--- Data for processing ---
_ _ _ _ _

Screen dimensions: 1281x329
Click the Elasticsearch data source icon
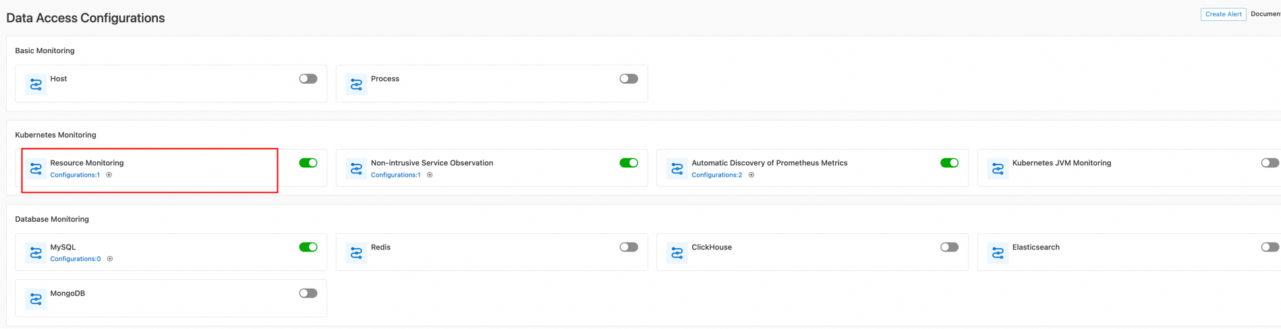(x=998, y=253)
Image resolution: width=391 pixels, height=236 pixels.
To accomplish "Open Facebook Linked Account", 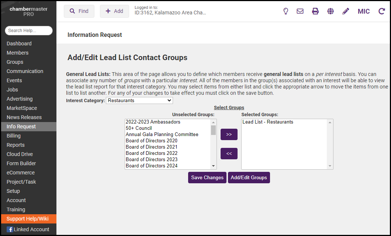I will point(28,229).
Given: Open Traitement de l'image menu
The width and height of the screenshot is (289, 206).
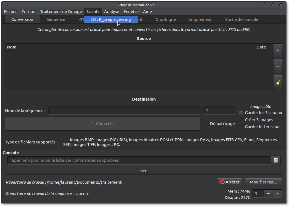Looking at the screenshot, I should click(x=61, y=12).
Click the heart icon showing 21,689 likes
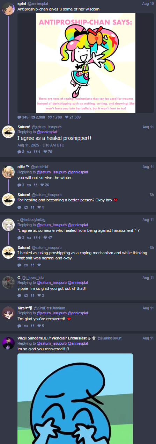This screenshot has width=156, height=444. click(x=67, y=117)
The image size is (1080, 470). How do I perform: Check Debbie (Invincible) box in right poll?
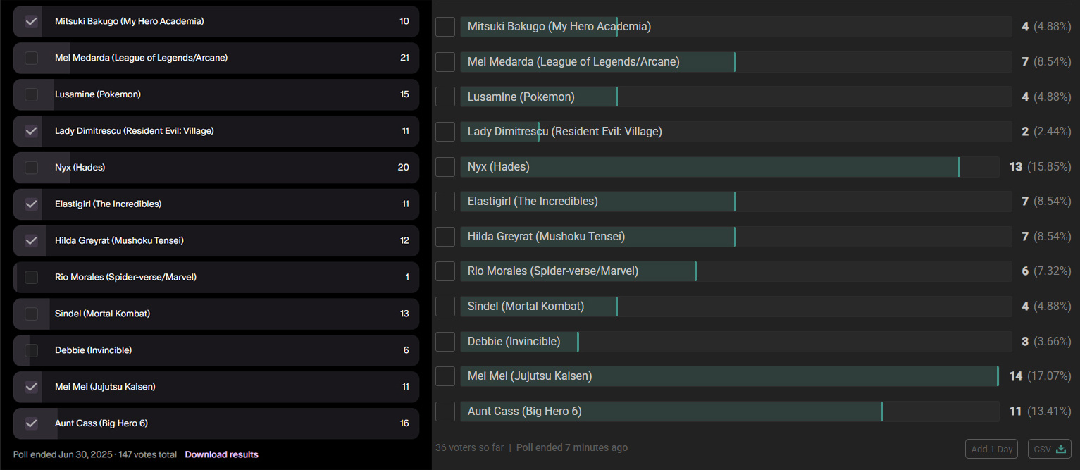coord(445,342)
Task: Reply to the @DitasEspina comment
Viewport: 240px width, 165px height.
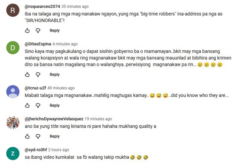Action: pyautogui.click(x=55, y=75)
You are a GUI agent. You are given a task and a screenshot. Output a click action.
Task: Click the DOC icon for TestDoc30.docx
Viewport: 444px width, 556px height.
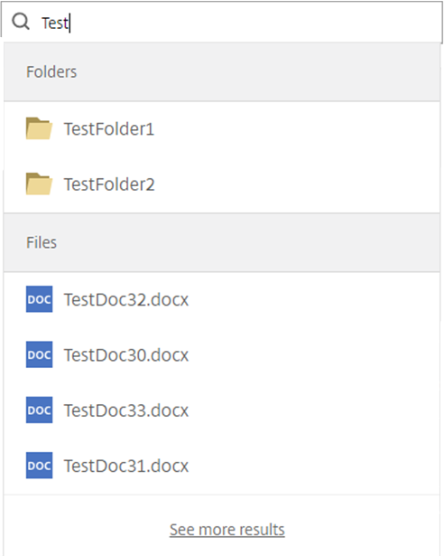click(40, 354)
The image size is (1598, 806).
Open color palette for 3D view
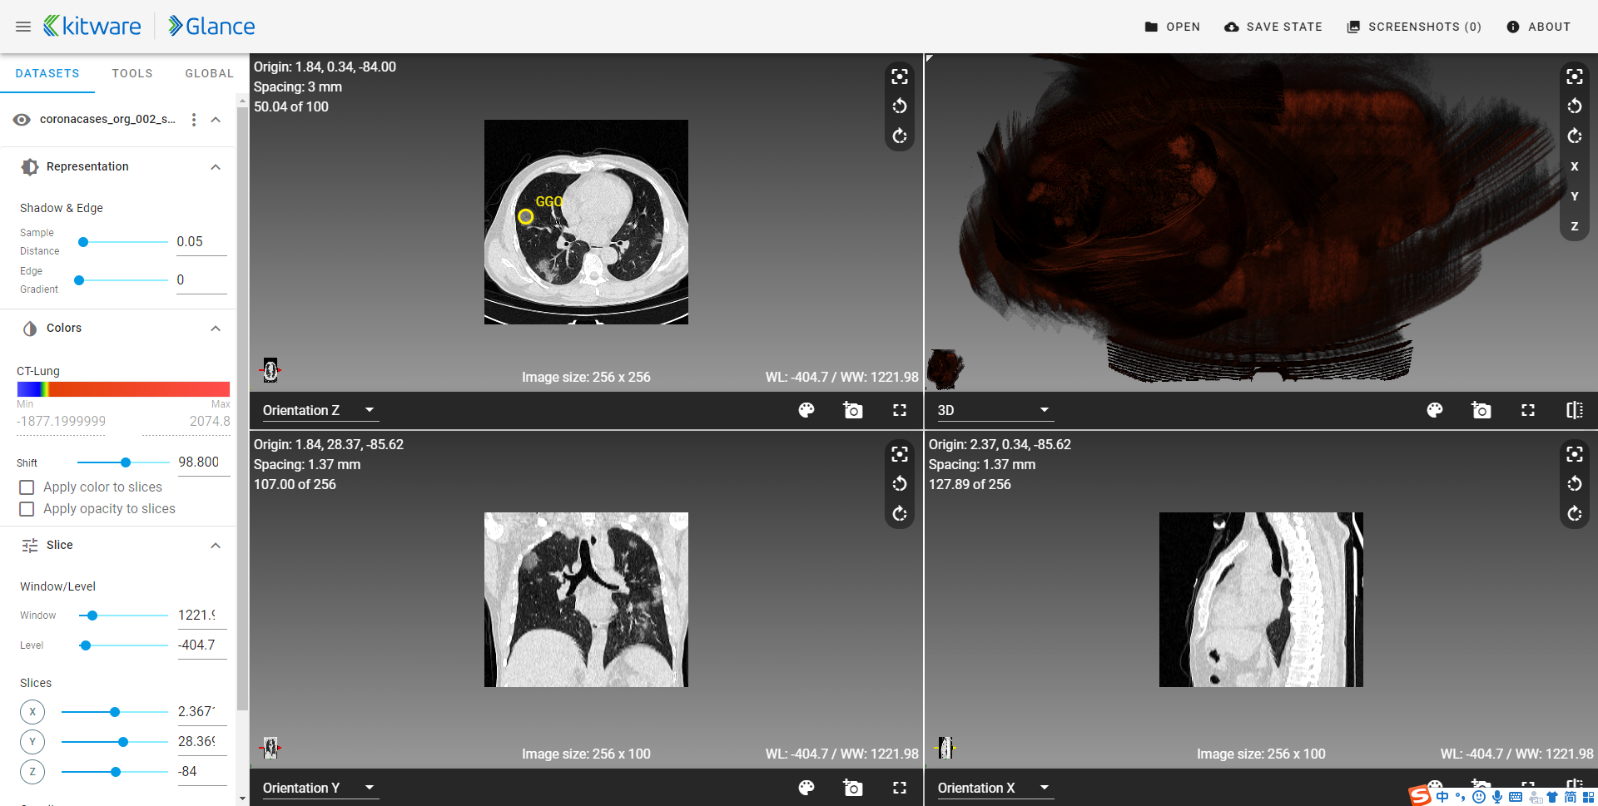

_ _ _ _ _

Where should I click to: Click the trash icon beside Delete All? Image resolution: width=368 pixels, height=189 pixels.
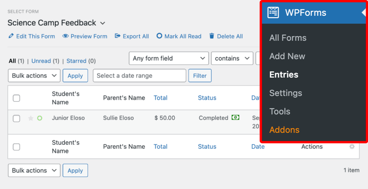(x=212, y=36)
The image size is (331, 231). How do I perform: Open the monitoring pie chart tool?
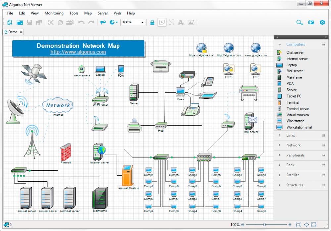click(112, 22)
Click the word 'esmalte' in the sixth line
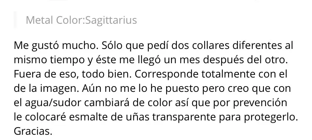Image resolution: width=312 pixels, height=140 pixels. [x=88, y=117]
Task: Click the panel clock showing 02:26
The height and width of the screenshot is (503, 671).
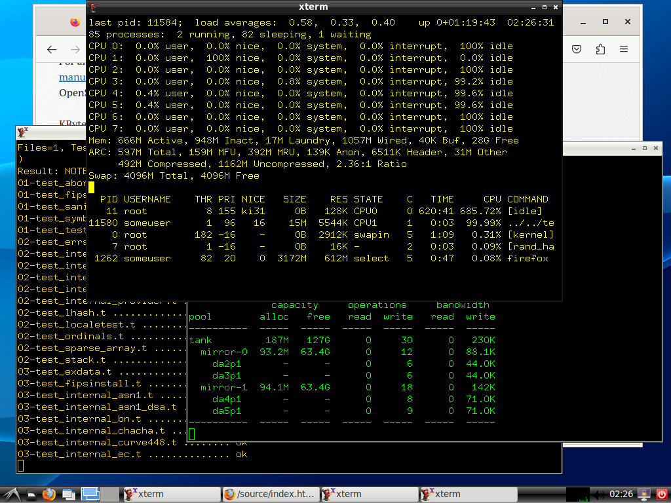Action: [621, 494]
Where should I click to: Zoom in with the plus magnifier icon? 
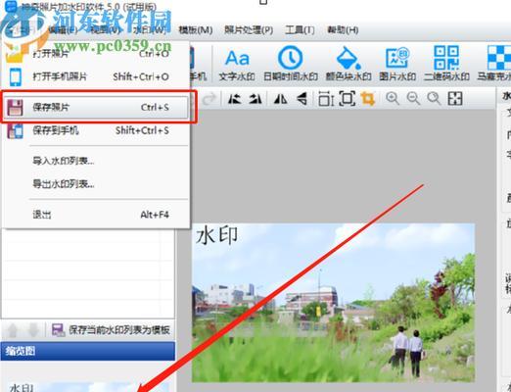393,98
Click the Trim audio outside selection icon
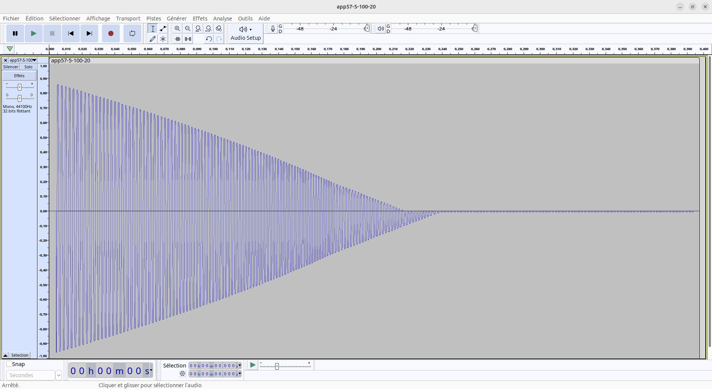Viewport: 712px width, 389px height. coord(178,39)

_ _ _ _ _

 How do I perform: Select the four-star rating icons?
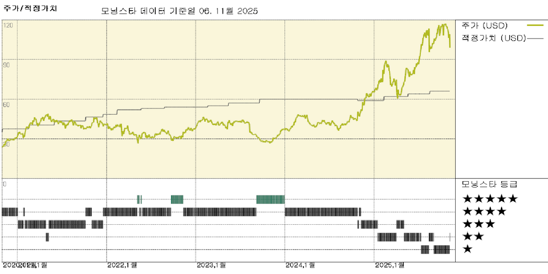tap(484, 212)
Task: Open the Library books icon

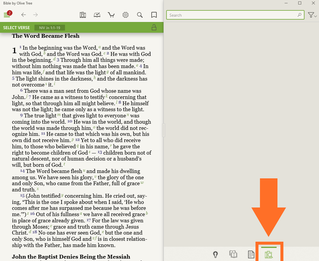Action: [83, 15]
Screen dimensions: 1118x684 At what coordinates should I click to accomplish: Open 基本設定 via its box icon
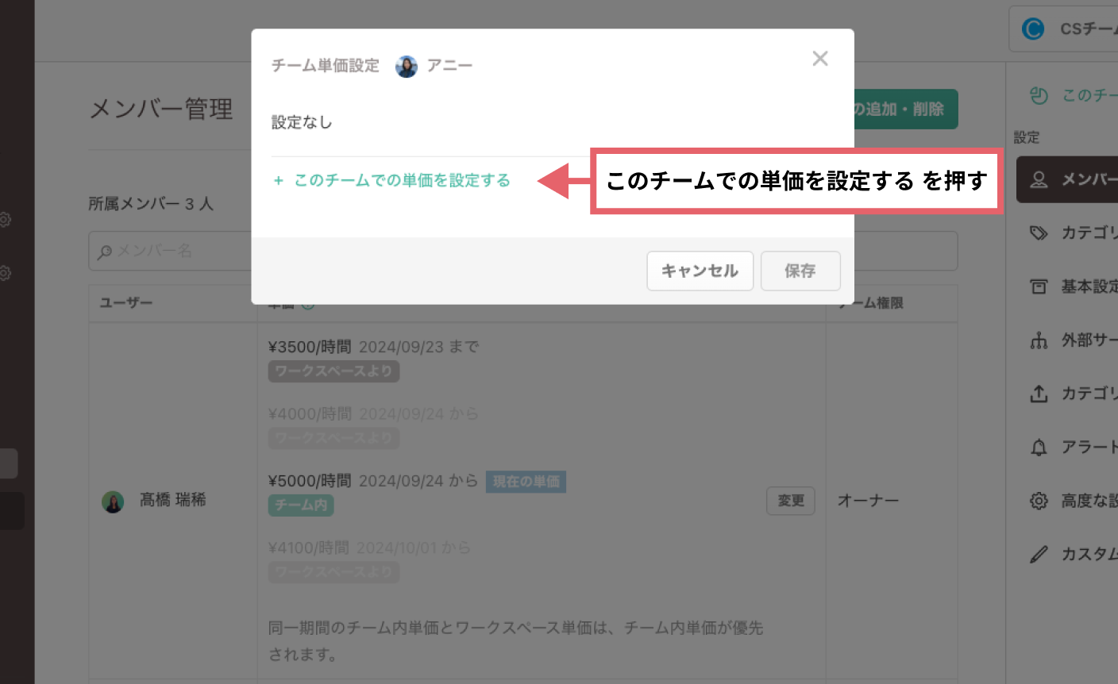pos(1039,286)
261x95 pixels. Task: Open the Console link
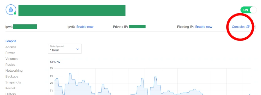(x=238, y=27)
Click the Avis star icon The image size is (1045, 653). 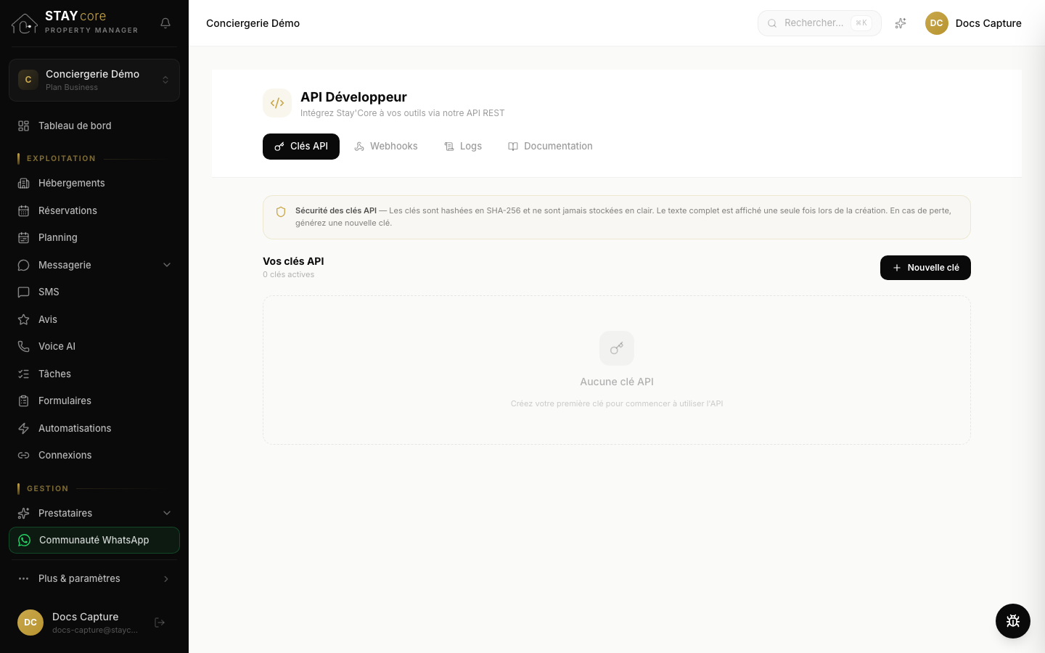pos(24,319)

_ _ _ _ _

--- Exercise requirements ---
Return only the part above that opens with the line containing "The width and" and closes with the line containing "Open color palette for 3D view", exactly and with both ends, skipping the pictures.

--- Exercise response ---
The width and height of the screenshot is (289, 206).
Looking at the screenshot, I should click(x=61, y=12).
Click the heart icon showing 21,689 likes
This screenshot has width=156, height=444. click(x=67, y=117)
The image size is (1080, 470). How do I perform: Check Debbie (Invincible) box in right poll?
coord(445,342)
Task: Reply to the @DitasEspina comment
Viewport: 240px width, 165px height.
Action: pyautogui.click(x=55, y=75)
You are a GUI agent. You are given a task and a screenshot. Output a click action.
Task: Click the DOC icon for TestDoc30.docx
Viewport: 444px width, 556px height.
click(40, 354)
The image size is (1598, 806).
Open color palette for 3D view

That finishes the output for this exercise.